He adds, “Another issue was to make stakeholders understand that spatial data will be useful for planning statewide conservation activities. We worked with citizen groups to increase awareness, and by creating case studies we convinced the government to take it up on a large scale. Now we are trying to create a platform where people can learn and contribute. Here our challenge is to reach out to people. Before the onset of the pandemic we were conducting physical workshops with teams of researchers and conservationists, but now we are trying to build virtual platforms where people can participate in generating and using data. We are looking for investments in developing this platform.”
Is LMMS totally open source?
The system has been built using open source tools. It is a customised application built using Java openlayers. The algorithms part of the project is open source. The mobile app component is also open source. The rest of the solution is specific to users or local geographic conditions. The team is working on building a generic model and bringing it into the open source domain.
Why open source?
Gollapalli feels that the team chose open source technologies as these help to build customised solutions. It is a multi-disciplinary project that requires the synchronisation of various aspects, and open source is best suited for that.
Who benefits from all this
The main beneficiaries of mapping surface water bodies seasonally will be people living in areas prone to climate changes. Gollapalli says, “We are yet to reach a stage where the data that we are generating is directly useful for them. We are using a three-pronged approach in getting this to the grassroots level. We are working with NGOs and helping them understand the utility of open data and open source for water conservation. We are also working with the state government to create data platforms for analysis and planning, and enabling researchers to use satellite data, process it and contribute to open data.”

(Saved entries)
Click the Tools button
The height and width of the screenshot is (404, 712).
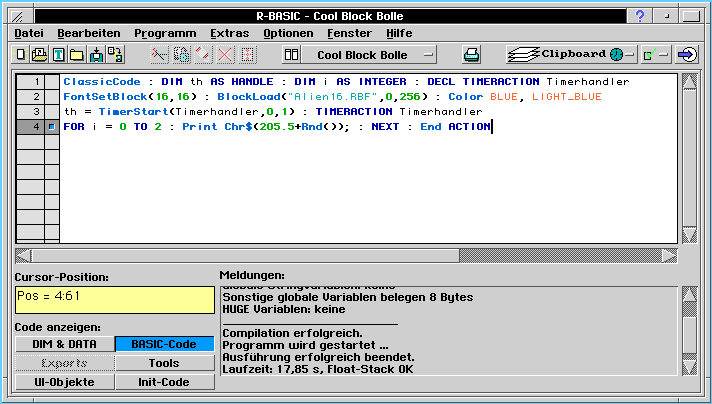point(164,363)
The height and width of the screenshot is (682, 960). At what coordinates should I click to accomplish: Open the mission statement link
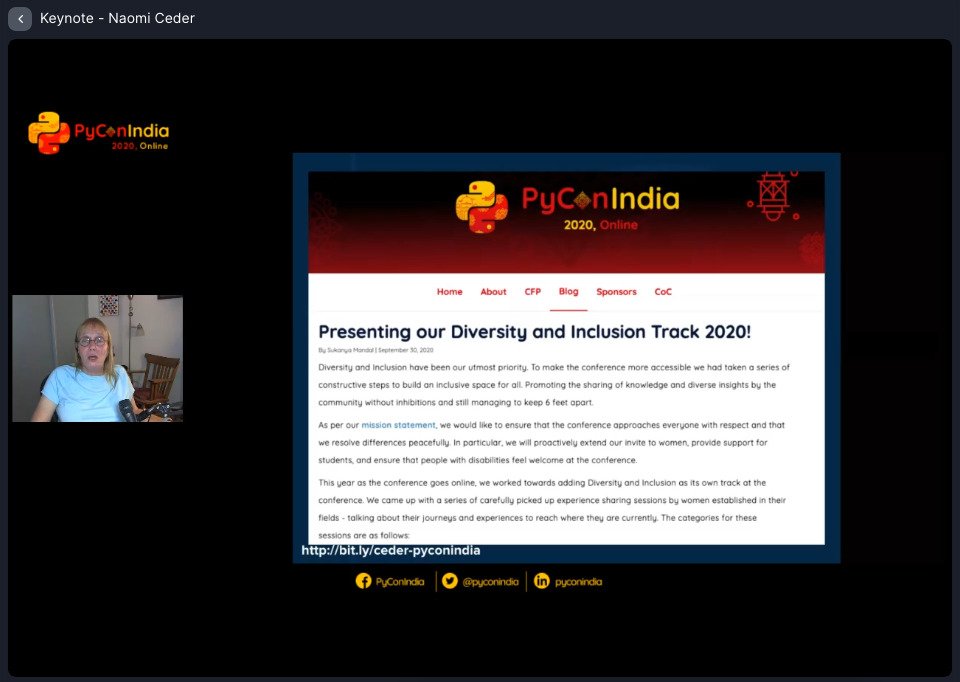pyautogui.click(x=399, y=423)
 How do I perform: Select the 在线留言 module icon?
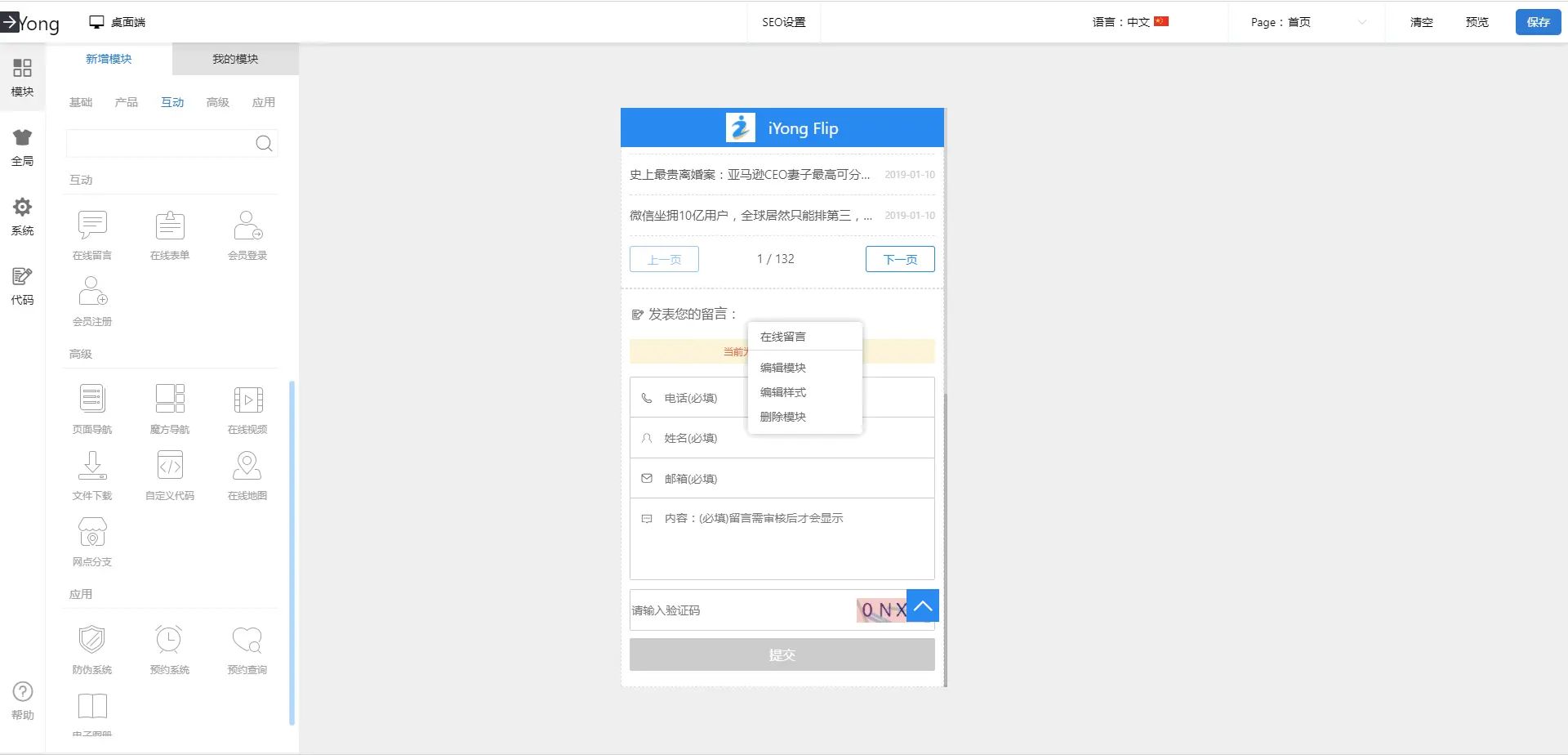[92, 226]
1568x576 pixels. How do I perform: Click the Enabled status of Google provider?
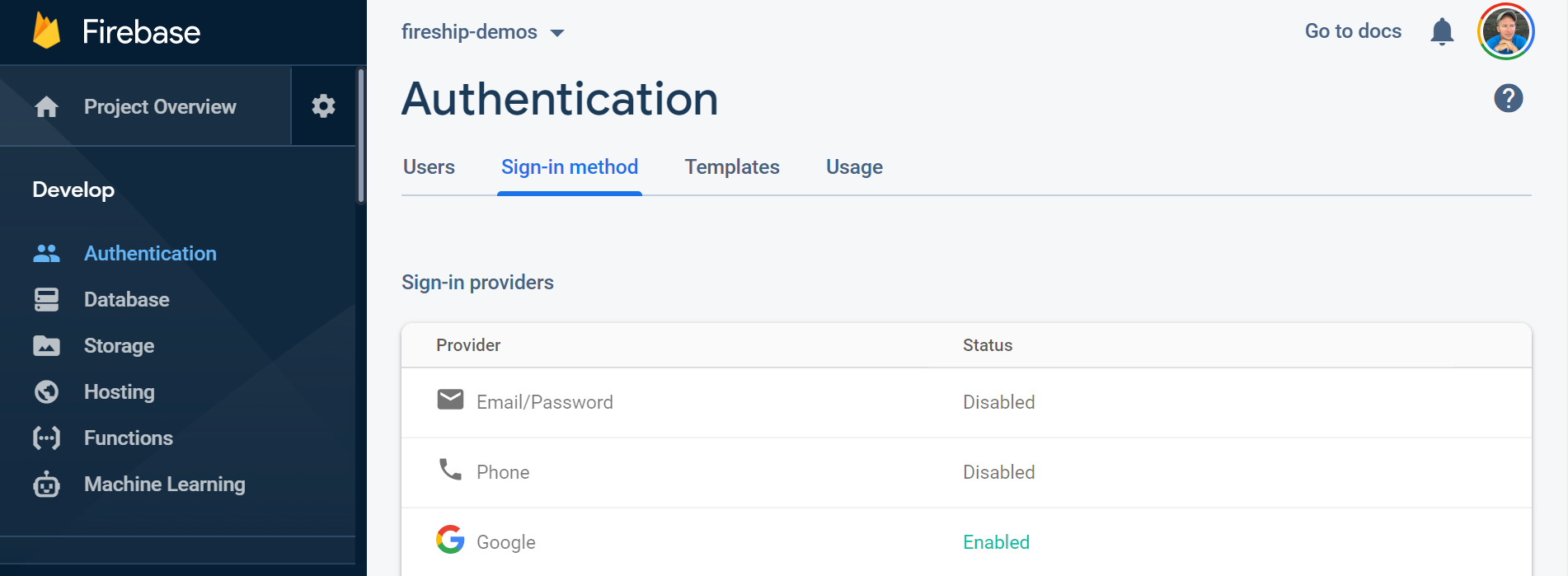pyautogui.click(x=996, y=541)
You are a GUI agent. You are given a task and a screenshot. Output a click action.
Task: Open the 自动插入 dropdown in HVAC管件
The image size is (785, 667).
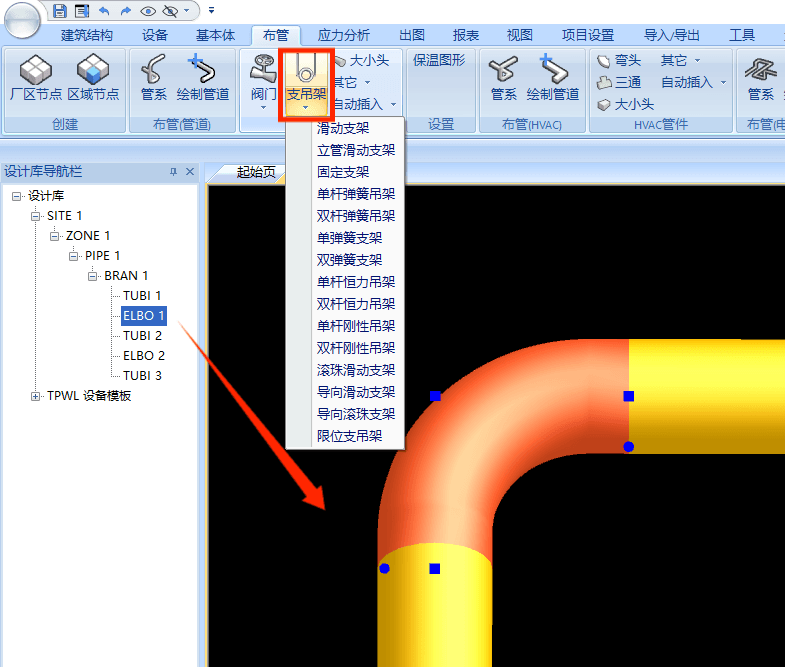click(x=693, y=82)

**TASK REQUIREMENTS**
• 1. In the text on mapping surface water bodies, list each part of the three-pronged approach that Gollapalli describes.
• 2. Carry on the text on mapping surface water bodies from its final sentence.

**EXPECTED RESPONSES**
• 1.
- Working with NGOs and helping them understand the utility of open data and open source for water conservation
- Working with the state government to create data platforms for analysis and planning
- Enabling researchers to use satellite data, process it and contribute to open data

• 2.
Dr K.S. Rajan, professor at IIIT Hyderabad and mentor to the team, adds, “There are three parts to the project—understanding the problem and designing a solution, executing the solutions that can be made operational, and training the staff (who can not only use the solution, but also maintain it and put it in practice on a day-to-day basis). My role consisted of helping to design the solution – looking at what data was available – and working out the correct technical applications. Once that was done, we started building a prototype. And then we trained the right people in a government agency to involve them in the working of the solution.”
Future plans
So, what is the roadmap for this project? Gollapalli says, “After providing support to the government for three years and handing the project over to them, we plan to map and monitor all the surface water bodies in the Deccan plateau by collaborating with academic institutions and citizen groups.
“We have started an e-learning platform called SEED to help young researchers learn how to map changes in land resources by using satellite data. This platform will be part of a participatory GIS model that helps users to learn and contribute to open data. This will enable availability of data for all regions and all seasons.”